Dans ce cadre, l’ASN recommande de présenter "des hypothèses majorantes, en fonction des choix possibles en matière de politique énergétique, en particulier sur la question du stockage de combustibles usé". En effet, l’ASN estime que la révision de l’inventaire des déchets destinés à l’enfouissement devrait tenir compte de l’ensemble des stratégies aujourd’hui envisagées concernant la durée de fonctionnement des réacteurs, la gestion des combustibles du Commissariat à l’énergie atomique (CEA) et un éventuel enfouissement des combustibles usés sans retraitement préalable.

"Dans le cadre des études de conception de l’installation de stockage, des marges adaptées devraient couvrir l’incertitude sur les volumes à stocker des déchets pour lesquels des conditionnements restent à définir ou sont en cours d’instruction", prévient l’Autorité.

Envisager le stockage du combustible usé

L’ASN consacre un point spécifique au stockage direct de combustibles usés provenant des réacteurs français. En l’état, le projet Cigeo est destiné à recevoir des déchets radioactifs, c’est-à-dire des matières radioactives dont aucun usage n’est prévu. Or, aujourd’hui en France, le combustible usé n’est pas officiellement considéré comme un déchet puisqu’il est retraité pour en extraire l’uranium et le plutonium. Seul le solde, soit environ 4% du combustible, constitue les déchets radioactifs.

Les combustibles usés "ne sont par conséquent pas compris dans l’inventaire du projet de stockage géologique profond", rappelle l’ASN estimant "toutefois [que] dans une démarche de sûreté et de robustesse à l’égard des choix énergétiques futurs, l’Andra doit poursuivre les études sur les options techniques de conception qui seraient à mettre en œuvre pour [leur] stockage direct éventuel". L’ASN envisage ici une éventuelle sortie du nucléaire qui rendrait inutile le retraitement des combustible et entraînerait une augmentation considérable des volumes de déchets destiné à Cigeo.

L’ASN juge notamment que "la validation du concept d’alvéole retenu par l’Andra dans le dossier 2005 pour le stockage de combustible usé nécessiterait la réalisation d’un démonstrateur in situ afin de qualifier les systèmes de manutention des colis dans l’alvéole, notamment eu égard à la possibilité de retrait des colis sur des durées d’exploitation longues, compte tenu de l’exigence de réversibilité du stockage".

Une expérimentation trop courte

Par ailleurs, l’Autorité émet trois critiques d’ordre général. La première concerne l’évaluation des risques sismiques qui, en France, repose principalement sur une approche déterministe alors que l’Agence internationale à l’énergie nucléaire (AIEA) recommande d’appliquer en complément une approche probabiliste. Ce point, qui a fait l’objet de critiques dans le cadre des stress tests européens, est repris par l’ASN qui, après avoir souligné "la qualité des études et recherches menées par l’Andra depuis 2009", juge qu’"à l’avenir, l’Andra devra (…) combiner plus systématiquement approches déterministe et probabiliste, notamment pour évaluer l’impact du stockage et quantifier l’aléa sismique".

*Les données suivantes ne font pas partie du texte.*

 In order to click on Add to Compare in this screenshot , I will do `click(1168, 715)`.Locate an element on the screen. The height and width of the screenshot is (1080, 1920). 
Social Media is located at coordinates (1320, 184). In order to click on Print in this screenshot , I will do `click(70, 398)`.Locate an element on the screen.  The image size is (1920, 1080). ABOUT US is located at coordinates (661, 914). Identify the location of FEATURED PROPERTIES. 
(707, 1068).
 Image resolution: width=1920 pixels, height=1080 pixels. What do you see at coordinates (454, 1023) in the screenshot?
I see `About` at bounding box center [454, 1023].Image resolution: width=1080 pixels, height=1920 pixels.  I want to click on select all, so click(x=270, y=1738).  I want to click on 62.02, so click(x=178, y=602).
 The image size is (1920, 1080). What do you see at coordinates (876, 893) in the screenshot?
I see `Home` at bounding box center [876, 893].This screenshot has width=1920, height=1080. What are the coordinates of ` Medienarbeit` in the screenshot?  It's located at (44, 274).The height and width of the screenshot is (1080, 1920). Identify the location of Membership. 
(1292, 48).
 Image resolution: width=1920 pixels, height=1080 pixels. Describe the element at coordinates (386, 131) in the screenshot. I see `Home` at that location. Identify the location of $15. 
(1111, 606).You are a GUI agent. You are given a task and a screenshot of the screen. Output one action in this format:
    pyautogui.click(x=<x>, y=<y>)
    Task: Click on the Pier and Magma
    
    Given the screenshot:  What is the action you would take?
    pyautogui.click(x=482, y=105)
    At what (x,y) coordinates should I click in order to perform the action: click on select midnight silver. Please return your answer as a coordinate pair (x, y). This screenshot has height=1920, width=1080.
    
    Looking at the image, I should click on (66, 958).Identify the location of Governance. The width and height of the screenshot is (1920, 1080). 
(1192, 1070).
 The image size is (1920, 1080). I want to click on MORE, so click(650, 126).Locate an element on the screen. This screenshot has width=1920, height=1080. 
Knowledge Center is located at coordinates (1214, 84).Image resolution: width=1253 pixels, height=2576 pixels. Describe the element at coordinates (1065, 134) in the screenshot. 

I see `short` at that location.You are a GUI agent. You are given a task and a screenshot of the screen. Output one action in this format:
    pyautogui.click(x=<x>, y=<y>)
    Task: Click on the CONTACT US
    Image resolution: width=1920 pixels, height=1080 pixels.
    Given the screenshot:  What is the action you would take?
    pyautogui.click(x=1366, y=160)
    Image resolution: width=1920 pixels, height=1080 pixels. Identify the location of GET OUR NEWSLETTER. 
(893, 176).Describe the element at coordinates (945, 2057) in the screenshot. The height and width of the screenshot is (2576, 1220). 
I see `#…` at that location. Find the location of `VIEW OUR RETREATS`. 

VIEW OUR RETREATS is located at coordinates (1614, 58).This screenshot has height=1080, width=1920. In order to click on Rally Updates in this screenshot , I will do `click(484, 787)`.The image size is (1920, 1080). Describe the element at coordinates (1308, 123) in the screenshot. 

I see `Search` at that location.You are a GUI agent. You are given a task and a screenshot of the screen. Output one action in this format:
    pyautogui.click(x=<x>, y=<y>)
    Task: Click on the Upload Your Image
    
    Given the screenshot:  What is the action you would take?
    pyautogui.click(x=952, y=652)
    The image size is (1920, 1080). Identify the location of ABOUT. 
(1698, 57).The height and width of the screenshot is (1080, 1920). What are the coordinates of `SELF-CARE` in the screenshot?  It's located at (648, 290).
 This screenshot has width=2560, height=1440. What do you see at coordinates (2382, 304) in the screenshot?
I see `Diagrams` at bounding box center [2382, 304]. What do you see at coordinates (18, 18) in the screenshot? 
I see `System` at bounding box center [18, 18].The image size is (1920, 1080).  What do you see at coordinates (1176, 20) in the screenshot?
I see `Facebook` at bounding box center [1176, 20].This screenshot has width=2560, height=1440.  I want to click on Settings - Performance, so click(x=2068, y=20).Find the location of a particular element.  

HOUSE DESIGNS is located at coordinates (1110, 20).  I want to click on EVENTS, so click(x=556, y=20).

De plus, l’autorité émet des doutes sur la faisabilité des démonstrateurs censés apporter la preuve de la sûreté du stockage à long terme. Cette critique vise directement la durée de l’expérimentation. "La durée d’un an annoncée à ce jour séparant la construction d’une alvéole témoin [pour les déchets de moyenne activité à vie longue (MAVL)] inactif et la mise en actif de l’installation, prévue en 2025, pourrait s’avérer insuffisante" pour faire la démonstration de sûreté.

Quant à la réalisation du site de stockage, l’ASN anticipe de possibles dépassements des délais. "Les producteurs de déchets concernés doivent prendre les marges nécessaires pour couvrir d’éventuels aléas (…) de façon à disposer en temps voulu des capacités d’entreposage des déchets suffisantes préalablement à leur stockage en couche géologique profonde", prévient l’Autorité.